◆ Directions
Whenever a line carries the word "category", pull it out of the entries.

·····

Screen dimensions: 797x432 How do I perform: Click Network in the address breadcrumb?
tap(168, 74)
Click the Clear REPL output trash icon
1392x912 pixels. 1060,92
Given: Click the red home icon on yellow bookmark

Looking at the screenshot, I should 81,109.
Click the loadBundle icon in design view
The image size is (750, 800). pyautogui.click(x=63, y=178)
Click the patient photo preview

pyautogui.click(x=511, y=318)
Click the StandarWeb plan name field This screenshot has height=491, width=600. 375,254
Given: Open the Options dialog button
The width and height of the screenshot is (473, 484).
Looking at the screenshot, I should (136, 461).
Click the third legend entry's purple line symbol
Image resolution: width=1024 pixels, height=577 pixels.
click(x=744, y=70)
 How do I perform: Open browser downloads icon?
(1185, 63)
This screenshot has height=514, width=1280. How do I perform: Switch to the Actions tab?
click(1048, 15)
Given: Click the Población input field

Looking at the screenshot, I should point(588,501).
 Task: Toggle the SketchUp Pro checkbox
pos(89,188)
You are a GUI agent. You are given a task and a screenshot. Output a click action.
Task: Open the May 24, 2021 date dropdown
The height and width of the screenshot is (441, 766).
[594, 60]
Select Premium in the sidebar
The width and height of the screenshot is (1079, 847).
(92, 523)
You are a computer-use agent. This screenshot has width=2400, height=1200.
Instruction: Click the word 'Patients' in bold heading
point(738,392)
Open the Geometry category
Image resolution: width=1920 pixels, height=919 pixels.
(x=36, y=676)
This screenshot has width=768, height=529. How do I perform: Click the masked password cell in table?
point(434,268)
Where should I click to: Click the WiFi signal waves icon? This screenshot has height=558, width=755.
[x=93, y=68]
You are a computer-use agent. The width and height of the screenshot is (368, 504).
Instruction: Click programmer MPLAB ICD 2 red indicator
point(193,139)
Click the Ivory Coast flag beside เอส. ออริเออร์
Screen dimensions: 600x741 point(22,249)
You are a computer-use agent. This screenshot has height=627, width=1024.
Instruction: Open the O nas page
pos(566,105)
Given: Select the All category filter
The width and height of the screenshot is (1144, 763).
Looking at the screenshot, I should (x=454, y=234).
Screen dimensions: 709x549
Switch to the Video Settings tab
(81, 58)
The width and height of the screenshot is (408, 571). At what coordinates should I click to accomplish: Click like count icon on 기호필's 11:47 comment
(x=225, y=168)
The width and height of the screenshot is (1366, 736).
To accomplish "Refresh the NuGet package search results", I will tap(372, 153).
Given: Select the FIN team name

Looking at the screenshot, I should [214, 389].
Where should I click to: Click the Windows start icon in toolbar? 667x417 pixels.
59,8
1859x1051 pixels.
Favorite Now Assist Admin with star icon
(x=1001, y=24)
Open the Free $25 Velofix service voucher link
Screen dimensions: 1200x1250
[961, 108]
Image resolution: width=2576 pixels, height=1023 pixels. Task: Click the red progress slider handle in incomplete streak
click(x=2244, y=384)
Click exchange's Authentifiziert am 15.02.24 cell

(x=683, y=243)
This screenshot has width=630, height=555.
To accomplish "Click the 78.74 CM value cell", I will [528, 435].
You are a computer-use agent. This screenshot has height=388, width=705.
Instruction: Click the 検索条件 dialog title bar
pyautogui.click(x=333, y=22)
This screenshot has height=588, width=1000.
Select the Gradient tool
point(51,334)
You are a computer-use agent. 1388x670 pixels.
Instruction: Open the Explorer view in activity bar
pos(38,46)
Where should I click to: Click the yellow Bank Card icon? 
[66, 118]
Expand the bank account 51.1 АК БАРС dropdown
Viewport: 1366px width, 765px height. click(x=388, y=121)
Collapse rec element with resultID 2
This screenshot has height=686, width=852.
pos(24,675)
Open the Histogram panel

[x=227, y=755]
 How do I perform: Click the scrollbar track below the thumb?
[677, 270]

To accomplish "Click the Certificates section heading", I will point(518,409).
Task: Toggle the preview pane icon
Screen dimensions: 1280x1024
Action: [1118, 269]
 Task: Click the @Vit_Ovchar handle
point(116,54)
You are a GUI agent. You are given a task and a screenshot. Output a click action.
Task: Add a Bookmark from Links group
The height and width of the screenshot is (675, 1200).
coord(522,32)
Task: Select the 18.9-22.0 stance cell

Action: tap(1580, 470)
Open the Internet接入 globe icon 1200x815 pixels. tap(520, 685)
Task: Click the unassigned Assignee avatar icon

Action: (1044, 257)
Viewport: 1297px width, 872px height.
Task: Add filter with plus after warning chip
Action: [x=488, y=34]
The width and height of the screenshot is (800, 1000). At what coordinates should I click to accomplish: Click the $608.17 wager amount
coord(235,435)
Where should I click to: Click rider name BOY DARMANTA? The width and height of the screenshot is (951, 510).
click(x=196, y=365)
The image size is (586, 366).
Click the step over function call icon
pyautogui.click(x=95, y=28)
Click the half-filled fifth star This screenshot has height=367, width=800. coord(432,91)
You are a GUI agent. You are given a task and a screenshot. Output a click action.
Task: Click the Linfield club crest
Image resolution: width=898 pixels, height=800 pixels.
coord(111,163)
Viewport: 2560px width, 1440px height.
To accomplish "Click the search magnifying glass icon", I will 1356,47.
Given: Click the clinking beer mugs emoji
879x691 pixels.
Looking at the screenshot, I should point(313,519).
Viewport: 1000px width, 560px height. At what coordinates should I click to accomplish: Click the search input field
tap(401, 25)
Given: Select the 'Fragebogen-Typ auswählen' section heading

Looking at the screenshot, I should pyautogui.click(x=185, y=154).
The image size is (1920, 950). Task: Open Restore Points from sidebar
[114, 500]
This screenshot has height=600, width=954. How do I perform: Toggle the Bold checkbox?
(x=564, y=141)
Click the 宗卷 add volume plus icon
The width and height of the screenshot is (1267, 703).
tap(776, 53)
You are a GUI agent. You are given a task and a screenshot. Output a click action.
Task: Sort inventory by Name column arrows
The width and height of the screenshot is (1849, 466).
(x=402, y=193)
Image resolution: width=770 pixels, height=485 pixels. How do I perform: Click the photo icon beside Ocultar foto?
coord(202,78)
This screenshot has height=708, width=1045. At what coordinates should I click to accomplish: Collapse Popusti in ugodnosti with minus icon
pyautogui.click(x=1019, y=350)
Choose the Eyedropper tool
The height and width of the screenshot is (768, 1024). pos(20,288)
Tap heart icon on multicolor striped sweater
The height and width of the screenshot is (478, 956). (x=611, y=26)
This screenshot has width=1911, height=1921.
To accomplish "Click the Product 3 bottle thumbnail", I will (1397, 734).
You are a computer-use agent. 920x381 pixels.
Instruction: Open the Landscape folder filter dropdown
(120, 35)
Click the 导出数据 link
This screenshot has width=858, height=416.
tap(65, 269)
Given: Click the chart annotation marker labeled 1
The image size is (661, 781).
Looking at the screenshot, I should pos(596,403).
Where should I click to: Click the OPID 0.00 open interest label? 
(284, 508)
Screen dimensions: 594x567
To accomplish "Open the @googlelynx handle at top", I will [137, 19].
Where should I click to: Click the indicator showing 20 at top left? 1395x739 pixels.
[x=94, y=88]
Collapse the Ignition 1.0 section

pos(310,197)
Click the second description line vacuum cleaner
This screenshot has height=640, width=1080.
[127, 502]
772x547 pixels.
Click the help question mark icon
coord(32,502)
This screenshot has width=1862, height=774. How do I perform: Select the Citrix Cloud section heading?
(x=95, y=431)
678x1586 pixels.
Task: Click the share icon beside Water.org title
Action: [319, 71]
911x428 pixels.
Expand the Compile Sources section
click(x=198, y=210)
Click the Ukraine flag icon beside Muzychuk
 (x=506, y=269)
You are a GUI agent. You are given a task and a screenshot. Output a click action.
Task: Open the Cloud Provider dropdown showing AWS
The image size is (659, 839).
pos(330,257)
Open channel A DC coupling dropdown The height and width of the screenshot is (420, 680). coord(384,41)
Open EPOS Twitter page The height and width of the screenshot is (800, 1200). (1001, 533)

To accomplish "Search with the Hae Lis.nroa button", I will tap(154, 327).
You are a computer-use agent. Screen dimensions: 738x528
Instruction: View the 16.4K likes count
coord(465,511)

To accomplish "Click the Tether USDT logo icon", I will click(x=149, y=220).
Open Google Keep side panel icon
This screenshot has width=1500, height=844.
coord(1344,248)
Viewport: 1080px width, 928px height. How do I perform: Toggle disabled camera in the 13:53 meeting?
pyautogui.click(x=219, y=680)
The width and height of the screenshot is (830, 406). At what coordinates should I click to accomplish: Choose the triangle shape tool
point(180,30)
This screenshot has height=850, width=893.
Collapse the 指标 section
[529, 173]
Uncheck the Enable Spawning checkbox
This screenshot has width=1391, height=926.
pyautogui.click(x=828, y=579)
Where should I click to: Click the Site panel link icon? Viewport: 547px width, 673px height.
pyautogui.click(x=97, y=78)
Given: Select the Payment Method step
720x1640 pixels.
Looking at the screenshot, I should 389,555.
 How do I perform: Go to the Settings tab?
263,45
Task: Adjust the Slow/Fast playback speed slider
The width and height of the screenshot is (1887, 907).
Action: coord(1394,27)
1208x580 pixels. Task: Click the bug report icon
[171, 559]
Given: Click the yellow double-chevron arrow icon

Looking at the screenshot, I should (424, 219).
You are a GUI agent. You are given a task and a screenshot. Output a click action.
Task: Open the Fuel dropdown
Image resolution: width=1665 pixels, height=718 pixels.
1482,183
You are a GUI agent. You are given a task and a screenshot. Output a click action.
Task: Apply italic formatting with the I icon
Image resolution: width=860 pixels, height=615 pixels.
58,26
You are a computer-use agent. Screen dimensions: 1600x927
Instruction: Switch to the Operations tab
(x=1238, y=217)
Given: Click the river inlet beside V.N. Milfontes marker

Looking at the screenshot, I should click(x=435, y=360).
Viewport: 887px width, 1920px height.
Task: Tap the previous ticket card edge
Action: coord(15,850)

·····

◆ Solution for this exercise
Open the Geometry category
Given: Select the All category filter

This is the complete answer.